■ Text section

NEW YORK -- The man was naked, teetering on a building ledge and jabbing at police with an 8-foot-long fluorescent light bulb as a crowd gathered below.
Lt. Michael Pigott responded by ordering an officer to fire a stun gun at the man, who froze and plunged headfirst to his death in a scene captured on amateur video and replayed frequently on the Internet.
The officer was remorseful and distraught. He apologized and sought the family's forgiveness. Then he went to his unit's headquarters Thursday morning, his 46th birthday, and fatally shot himself just hours before the family laid the victim to rest.
"The lieutenant was deeply distraught and extremely remorseful over the death of Iman Morales in Brooklyn last week," Mayor Michael Bloomberg said. "Sadly, his death just compounds the tragedy of the loss of Mr. Morales."
The suicide marks another tragic turn in a case that has raised questions about the use of Tasers by the nation's largest police force.
Thousands of police sergeants began carrying Tasers on their belts this year after the NYPD expanded use of the weapons, a trend that has been playing out in police departments across the country in recent years. The pistol-shaped weapons fire barbs up to 35 feet and deliver powerful shocks to immobilize people.
Police Commissioner Raymond Kelly has acknowledged that the weapon is controversial, and some organizations are strongly opposed to police use of Tasers, fearful that the guns can be abused without clear guidelines.
Police said the use of the stun gun in the death of Morales appeared to violate department guidelines, which explicitly bar their use "in situations where the subject may fall from an elevated surface."
Pigott learned firsthand the dangers of Tasers after he was called to a Brooklyn apartment building the night of Sept. 24.
Witnesses and neighbors said Morales grew increasingly agitated and threatened to kill himself, leading his mother to call 911. When police arrived, Morales fled naked out the window of his third-floor apartment to the fire escape. He tried to get into an apartment on the floor above, and then climbed down until he reached a ledge over a shuttered storefront, where he started jabbing at officers with the light bulb.
Pigott had to make a decision about what to do. He ordered officer Nicholas Marchesona to fire the Taser.
The 5,000-volt shock immobilized the 35-year-old Morales, who then toppled from his perch. He plunged 10 feet to the ground and died. Officers had radioed for an inflatable bag as the incident unfolded, but it had not yet arrived when Morales fell.
Authorities believe the fall killed Morales, but an autopsy was inconclusive.
After the episode, Kelly ordered refresher training for the NYPD's emergency services unit on how to deal with the mentally ill and appointed a new commander of the unit.
Pigott was stripped of his gun and badge and assigned to a job with the department's motor vehicle fleet -- a huge demotion for a 21-year veteran who was assigned to such an elite team. The Brooklyn district attorney's office and the police department investigated. Marchesona also was reassigned to desk duty but was not stripped of his gun and badge.
Pigott apologized for what happened, telling the Long Island newspaper Newsday that he was "truly sorry."
Note expressed devastation
Sometime before 6 a.m. Thursday, the lieutenant went to the locker room at his unit's headquarters by himself and found a weapon that was not his. The married father of two sons and a daughter shot himself in the head.

■ Data excerpts
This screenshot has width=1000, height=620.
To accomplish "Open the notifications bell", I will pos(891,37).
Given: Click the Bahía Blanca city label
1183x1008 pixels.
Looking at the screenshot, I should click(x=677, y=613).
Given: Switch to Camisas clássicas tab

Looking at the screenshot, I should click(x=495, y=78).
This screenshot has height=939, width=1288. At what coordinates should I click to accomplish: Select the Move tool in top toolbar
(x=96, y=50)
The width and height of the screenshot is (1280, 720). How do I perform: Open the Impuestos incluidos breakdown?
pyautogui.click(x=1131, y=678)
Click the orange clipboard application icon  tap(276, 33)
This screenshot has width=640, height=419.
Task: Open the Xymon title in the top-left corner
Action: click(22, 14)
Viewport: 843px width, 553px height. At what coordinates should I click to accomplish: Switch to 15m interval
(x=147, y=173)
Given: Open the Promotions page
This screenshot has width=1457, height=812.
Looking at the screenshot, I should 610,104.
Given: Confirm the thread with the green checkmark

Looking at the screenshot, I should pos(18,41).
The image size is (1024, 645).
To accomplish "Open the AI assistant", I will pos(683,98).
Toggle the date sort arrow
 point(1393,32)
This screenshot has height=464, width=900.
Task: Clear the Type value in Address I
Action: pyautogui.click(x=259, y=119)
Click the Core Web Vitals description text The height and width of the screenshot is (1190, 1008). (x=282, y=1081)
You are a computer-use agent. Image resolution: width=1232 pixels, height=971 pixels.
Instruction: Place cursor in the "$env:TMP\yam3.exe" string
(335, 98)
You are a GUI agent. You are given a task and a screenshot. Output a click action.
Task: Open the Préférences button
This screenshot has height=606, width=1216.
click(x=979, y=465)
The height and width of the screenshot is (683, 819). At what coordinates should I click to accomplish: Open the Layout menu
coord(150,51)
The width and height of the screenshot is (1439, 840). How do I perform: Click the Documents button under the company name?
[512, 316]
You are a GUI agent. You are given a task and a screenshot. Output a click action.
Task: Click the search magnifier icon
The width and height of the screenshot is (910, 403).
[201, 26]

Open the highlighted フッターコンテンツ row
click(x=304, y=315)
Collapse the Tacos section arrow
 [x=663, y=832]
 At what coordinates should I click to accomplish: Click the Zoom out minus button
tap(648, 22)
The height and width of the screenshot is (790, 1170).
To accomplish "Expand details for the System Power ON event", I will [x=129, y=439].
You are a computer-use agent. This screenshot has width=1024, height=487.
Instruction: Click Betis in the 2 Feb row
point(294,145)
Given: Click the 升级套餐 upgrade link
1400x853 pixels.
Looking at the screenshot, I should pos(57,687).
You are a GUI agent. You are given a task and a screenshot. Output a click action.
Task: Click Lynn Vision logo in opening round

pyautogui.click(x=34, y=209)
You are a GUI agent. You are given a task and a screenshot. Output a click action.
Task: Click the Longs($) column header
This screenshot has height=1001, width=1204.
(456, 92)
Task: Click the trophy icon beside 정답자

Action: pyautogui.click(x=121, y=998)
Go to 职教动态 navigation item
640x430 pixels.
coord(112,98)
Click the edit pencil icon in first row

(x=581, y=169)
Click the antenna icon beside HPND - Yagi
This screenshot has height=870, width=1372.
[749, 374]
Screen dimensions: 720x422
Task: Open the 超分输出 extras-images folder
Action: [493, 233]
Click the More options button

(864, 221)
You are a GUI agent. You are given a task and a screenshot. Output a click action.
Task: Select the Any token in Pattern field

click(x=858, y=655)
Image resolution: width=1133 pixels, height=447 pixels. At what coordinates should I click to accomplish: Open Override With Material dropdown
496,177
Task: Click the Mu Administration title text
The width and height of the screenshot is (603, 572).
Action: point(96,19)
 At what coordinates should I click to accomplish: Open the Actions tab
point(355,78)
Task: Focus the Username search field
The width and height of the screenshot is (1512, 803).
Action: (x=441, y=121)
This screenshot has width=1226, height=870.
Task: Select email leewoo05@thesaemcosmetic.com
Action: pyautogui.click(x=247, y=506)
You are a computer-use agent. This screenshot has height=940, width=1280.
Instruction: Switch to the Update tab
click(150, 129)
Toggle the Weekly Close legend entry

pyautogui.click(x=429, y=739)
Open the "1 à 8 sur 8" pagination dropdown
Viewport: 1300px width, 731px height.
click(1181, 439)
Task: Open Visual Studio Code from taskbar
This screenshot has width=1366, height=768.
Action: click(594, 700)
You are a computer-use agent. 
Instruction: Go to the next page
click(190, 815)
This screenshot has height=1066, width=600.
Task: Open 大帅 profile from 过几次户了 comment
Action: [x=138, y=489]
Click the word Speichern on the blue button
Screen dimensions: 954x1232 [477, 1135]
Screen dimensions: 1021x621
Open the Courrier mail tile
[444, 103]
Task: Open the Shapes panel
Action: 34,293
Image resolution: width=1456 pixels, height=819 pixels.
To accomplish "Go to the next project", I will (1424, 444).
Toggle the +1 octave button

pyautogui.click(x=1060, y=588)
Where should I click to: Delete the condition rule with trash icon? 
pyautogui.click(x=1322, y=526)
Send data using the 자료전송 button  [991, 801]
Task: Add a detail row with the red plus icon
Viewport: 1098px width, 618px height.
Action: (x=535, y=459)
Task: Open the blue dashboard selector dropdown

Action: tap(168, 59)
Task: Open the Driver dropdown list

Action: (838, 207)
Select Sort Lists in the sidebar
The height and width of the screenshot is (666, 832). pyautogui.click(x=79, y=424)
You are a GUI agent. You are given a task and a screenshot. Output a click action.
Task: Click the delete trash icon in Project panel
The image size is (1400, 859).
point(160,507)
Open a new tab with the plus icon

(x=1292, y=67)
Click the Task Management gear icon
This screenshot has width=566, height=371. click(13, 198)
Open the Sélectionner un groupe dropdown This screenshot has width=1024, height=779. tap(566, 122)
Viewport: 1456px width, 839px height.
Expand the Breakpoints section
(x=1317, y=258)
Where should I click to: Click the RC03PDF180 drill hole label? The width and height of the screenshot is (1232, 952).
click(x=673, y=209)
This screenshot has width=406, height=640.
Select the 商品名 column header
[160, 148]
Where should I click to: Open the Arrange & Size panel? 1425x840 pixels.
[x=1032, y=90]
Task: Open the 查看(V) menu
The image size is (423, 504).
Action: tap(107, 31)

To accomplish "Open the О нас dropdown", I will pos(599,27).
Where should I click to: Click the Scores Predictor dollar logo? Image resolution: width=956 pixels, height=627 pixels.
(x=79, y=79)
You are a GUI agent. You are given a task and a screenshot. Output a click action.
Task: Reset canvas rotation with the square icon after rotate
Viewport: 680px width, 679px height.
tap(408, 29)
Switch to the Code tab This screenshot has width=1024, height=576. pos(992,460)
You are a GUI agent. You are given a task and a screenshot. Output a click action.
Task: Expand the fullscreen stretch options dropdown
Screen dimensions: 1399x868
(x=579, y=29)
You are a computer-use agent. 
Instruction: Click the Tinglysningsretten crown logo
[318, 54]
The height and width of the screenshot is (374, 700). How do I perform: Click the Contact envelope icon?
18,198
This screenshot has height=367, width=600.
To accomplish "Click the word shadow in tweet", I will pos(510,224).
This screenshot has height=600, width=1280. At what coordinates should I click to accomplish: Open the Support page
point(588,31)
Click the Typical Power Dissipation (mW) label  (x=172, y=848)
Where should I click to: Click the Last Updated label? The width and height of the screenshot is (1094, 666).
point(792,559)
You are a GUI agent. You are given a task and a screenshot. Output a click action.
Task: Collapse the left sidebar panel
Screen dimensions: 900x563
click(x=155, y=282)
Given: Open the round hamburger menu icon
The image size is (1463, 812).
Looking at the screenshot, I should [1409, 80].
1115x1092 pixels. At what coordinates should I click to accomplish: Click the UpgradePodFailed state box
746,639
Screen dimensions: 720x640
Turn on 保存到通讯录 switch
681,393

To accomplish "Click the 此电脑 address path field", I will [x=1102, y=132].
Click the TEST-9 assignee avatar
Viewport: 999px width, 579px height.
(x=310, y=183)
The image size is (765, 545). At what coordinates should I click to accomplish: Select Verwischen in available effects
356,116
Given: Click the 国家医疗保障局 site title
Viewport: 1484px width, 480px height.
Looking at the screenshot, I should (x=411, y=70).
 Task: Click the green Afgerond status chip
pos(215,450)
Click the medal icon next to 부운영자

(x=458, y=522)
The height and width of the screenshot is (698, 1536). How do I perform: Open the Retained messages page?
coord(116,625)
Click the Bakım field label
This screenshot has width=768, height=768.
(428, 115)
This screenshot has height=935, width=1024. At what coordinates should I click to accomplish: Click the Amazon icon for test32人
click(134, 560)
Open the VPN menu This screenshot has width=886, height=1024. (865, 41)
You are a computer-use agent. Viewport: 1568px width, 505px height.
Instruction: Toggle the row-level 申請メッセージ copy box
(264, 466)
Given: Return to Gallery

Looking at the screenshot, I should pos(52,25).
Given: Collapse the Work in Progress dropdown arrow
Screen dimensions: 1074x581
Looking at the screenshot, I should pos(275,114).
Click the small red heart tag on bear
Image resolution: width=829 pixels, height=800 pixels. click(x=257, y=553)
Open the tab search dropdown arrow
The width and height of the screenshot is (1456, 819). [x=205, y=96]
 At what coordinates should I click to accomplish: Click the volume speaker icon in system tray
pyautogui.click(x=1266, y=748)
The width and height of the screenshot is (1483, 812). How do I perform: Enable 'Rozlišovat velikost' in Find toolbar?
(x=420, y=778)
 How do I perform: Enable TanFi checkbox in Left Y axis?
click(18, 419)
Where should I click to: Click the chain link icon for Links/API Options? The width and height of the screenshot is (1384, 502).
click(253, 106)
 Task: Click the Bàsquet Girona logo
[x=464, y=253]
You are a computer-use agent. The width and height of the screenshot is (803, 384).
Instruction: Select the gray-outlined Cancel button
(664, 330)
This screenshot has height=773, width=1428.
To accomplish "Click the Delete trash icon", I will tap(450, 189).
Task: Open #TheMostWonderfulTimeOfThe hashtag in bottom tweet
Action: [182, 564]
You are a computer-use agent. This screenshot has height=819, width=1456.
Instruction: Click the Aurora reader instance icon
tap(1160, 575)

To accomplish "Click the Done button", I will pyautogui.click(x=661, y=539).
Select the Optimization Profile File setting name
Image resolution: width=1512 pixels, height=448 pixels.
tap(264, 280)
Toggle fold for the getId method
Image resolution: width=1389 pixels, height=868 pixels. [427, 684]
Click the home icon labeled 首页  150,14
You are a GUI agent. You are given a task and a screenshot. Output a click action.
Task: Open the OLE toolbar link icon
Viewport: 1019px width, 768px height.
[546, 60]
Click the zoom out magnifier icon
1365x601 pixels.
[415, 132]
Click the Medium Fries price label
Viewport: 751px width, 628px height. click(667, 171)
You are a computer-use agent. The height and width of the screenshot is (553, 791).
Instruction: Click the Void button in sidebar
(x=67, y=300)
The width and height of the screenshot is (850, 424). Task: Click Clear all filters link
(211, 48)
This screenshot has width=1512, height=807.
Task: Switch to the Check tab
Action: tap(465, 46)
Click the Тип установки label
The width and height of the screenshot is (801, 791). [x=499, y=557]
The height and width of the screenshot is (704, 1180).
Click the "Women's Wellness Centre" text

■ Exercise task A
Name every person the article on the Taser death identifies by both first and last name.
■ Exercise task B
Reproduce the part of the article on the Taser death that runs from "After the episode, Kelly" up to and including "gun and badge.".

■ Full answer A
Michael Pigott
Iman Morales
Michael Bloomberg
Raymond Kelly
Nicholas Marchesona

■ Full answer B
After the episode, Kelly ordered refresher training for the NYPD's emergency services unit on how to deal with the mentally ill and appointed a new commander of the unit.
Pigott was stripped of his gun and badge and assigned to a job with the department's motor vehicle fleet -- a huge demotion for a 21-year veteran who was assigned to such an elite team. The Brooklyn district attorney's office and the police department investigated. Marchesona also was reassigned to desk duty but was not stripped of his gun and badge.